As we age, the vertebral discs (the cushions between the bones of the spine) lose height and “bulge” at their sides. Sometimes they tear and allow the inner part of the disc to protrude. This is a herniated (sometimes called a ruptured) disc. Both the bulging and herniated discs can contact the nearby nerve, causing pain.

Common Causes

By far, the most common cause of degenerative disc disease is aging. Trauma and some diseases can contribute to degenerative disc disease as well.


To receive a diagnosis, a qualified musculoskeletal expert will first take a medical history and conduct a physical exam. In some cases diagnostic tests such as x-rays, MRIs or other radiological tests may be ordered.

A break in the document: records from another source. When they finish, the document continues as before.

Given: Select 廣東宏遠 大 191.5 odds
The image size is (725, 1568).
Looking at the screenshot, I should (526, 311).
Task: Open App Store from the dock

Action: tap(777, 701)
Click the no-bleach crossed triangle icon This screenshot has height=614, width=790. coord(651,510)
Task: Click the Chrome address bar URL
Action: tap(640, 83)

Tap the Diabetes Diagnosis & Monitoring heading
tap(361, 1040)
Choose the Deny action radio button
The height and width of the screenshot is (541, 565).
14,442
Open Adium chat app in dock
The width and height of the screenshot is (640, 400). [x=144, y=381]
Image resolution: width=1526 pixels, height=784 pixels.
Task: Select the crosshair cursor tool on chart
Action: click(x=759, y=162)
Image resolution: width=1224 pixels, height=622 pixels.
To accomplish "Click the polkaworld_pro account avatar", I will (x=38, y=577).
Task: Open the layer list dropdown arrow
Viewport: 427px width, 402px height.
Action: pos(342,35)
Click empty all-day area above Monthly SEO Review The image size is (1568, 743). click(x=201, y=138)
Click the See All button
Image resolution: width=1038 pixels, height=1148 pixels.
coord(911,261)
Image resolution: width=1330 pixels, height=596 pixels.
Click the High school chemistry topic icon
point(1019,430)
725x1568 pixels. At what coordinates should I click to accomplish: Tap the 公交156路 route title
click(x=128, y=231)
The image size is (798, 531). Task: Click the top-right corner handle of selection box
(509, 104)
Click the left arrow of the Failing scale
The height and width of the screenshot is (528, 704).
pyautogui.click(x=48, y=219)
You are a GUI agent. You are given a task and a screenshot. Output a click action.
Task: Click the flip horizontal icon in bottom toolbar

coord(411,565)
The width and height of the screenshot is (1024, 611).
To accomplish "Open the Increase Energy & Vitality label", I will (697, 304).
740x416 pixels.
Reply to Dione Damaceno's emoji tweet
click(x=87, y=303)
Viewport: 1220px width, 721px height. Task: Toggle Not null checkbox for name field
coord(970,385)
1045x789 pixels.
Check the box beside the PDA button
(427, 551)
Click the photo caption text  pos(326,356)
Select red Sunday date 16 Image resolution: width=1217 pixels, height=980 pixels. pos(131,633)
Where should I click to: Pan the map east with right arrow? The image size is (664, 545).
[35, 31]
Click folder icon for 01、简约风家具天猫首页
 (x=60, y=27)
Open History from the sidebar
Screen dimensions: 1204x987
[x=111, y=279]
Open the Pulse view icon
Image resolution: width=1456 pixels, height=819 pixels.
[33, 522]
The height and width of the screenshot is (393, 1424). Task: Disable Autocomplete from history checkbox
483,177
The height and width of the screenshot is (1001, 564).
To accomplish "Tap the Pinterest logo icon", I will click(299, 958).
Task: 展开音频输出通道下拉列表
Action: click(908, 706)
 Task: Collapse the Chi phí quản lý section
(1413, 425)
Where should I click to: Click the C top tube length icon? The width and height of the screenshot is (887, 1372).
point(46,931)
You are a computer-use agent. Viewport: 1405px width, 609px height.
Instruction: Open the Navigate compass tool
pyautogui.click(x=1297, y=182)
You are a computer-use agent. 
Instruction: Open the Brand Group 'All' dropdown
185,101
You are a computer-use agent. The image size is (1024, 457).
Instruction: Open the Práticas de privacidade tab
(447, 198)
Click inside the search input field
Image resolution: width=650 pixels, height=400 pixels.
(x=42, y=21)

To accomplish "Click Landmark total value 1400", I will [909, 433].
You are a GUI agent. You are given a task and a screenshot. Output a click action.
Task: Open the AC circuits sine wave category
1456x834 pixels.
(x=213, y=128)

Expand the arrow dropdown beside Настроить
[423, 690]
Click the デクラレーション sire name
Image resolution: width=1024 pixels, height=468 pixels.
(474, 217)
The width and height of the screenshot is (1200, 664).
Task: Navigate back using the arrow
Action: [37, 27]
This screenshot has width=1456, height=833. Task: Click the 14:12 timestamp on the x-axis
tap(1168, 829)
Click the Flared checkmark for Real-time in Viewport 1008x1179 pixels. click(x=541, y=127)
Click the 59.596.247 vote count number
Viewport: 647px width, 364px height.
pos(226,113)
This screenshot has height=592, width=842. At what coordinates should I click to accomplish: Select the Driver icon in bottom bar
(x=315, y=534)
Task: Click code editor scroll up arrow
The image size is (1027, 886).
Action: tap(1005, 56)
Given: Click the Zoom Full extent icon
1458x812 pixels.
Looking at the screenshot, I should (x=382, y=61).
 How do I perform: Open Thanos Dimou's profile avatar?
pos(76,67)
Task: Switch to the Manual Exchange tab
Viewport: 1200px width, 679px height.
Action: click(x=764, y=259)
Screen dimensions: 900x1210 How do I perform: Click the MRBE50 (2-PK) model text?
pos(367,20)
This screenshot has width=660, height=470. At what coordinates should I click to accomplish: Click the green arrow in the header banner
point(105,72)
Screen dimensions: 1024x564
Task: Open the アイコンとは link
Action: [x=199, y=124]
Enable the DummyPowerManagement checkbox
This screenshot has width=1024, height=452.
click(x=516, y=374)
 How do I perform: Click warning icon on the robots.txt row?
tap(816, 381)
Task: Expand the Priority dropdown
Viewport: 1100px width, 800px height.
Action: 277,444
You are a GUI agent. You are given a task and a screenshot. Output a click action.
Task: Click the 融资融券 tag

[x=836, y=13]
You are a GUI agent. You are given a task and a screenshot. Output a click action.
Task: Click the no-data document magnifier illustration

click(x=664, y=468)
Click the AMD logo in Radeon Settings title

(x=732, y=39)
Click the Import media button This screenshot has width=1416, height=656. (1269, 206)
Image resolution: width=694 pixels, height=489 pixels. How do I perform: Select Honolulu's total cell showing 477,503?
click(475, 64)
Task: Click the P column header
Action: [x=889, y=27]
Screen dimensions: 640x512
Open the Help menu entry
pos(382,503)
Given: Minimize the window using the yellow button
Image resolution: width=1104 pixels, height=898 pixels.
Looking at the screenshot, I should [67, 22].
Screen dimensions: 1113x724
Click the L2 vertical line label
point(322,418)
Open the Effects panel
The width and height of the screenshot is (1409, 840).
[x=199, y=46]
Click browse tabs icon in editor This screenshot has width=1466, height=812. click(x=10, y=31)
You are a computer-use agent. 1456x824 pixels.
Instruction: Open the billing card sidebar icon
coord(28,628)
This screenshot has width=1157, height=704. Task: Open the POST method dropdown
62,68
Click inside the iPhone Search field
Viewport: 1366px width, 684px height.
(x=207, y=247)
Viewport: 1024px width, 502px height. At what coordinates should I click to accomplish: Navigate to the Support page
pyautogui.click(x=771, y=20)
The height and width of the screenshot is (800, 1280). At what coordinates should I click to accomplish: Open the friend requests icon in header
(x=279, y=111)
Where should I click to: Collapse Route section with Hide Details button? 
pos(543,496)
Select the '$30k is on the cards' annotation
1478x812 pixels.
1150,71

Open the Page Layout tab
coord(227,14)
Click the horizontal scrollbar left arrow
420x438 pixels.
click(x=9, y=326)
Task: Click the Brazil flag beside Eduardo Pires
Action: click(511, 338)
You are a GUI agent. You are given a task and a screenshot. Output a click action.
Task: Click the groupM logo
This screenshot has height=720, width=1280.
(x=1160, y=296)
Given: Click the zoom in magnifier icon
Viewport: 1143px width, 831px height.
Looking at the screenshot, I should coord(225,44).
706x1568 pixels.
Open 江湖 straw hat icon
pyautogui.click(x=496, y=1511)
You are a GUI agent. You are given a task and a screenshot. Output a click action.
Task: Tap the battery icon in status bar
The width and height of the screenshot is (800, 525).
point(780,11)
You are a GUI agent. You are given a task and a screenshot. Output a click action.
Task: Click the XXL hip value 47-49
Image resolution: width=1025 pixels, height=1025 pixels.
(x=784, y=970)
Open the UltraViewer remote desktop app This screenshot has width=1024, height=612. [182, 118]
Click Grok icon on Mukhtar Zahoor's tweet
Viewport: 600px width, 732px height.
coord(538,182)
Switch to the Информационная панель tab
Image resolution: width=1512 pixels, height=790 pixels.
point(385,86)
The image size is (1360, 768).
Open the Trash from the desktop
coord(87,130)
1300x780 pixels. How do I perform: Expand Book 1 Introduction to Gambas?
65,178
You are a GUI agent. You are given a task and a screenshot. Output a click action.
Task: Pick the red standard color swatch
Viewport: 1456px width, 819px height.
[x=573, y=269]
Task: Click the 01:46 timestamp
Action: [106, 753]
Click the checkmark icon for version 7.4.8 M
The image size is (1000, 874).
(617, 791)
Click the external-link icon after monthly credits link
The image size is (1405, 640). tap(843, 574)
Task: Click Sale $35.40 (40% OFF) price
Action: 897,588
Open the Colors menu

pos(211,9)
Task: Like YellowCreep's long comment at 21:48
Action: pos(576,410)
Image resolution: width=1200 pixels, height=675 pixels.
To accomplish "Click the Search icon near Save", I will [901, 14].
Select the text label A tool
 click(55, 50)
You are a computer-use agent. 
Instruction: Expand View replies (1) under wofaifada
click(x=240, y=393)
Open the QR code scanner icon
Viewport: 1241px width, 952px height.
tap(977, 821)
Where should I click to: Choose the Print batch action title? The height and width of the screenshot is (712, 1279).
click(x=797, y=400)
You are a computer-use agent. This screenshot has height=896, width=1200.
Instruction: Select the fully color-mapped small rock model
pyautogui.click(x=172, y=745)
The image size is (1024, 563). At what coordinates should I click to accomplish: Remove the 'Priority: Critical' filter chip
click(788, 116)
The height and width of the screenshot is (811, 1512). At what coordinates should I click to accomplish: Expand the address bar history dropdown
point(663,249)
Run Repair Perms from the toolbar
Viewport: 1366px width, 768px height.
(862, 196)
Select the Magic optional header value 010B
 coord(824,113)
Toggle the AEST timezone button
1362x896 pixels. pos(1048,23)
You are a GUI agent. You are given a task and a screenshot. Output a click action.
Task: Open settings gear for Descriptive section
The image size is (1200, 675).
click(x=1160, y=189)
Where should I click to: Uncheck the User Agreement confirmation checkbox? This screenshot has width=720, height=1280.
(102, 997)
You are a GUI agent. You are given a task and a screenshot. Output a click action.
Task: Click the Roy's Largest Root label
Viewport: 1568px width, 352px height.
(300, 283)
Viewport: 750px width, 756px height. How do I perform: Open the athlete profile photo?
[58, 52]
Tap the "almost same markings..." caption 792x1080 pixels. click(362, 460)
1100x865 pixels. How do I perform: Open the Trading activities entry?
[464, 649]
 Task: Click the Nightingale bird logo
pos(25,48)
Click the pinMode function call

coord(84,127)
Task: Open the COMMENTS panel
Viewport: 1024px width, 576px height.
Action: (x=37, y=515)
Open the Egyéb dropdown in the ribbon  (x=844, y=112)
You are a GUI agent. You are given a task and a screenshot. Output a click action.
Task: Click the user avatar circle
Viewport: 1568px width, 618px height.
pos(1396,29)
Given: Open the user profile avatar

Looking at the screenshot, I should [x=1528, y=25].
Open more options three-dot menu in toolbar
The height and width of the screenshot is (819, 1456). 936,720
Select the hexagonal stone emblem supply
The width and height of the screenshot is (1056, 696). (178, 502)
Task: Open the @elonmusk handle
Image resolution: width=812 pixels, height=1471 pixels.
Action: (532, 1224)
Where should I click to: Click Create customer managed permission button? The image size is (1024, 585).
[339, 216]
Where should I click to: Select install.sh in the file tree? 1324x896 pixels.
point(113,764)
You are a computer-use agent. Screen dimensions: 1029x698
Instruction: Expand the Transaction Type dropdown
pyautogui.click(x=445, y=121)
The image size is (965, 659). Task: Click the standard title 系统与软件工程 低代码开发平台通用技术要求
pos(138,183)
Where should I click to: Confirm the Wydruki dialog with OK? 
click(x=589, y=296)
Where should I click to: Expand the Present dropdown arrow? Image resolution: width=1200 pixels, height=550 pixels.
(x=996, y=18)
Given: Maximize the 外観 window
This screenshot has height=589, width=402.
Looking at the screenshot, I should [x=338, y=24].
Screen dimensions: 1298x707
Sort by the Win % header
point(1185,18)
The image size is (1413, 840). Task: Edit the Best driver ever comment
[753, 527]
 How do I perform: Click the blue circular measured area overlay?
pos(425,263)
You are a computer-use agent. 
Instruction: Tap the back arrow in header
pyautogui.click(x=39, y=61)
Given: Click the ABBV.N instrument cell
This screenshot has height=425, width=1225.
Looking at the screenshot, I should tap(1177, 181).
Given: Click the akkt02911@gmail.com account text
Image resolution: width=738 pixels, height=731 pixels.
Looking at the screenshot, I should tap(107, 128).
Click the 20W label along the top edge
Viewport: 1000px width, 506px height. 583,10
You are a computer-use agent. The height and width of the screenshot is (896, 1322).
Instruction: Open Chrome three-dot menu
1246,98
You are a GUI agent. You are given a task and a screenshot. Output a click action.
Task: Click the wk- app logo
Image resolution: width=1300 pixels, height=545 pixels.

Severe disc degeneration can cause a decrease or loss of bowel or bladder control or numbness of the saddle (groin) area. Prompt medical attention is required in the case of these findings.


Symptoms of degenerative disc disease are commonly mild and tend to progress in intensity over time. Regular participation in an exercise program may improve mobility and function and decrease pain. Guidance by a physical therapist will help to establish an appropriate program. Yoga and Pilates as well as weight training and aquatic exercise (to name a few) can be very helpful. Massage, acupuncture, and other non-surgical treatments are also often effective. Oral non-steroidal and steroidal anti-inflammatory medication is frequently prescribed. Application of heat and cold can also provide help.

Surgical treatment of advanced degenerative disc disease is appropriate in some cases. There are a number of surgical procedures to consider and a discussion with a surgeon will identify the best option.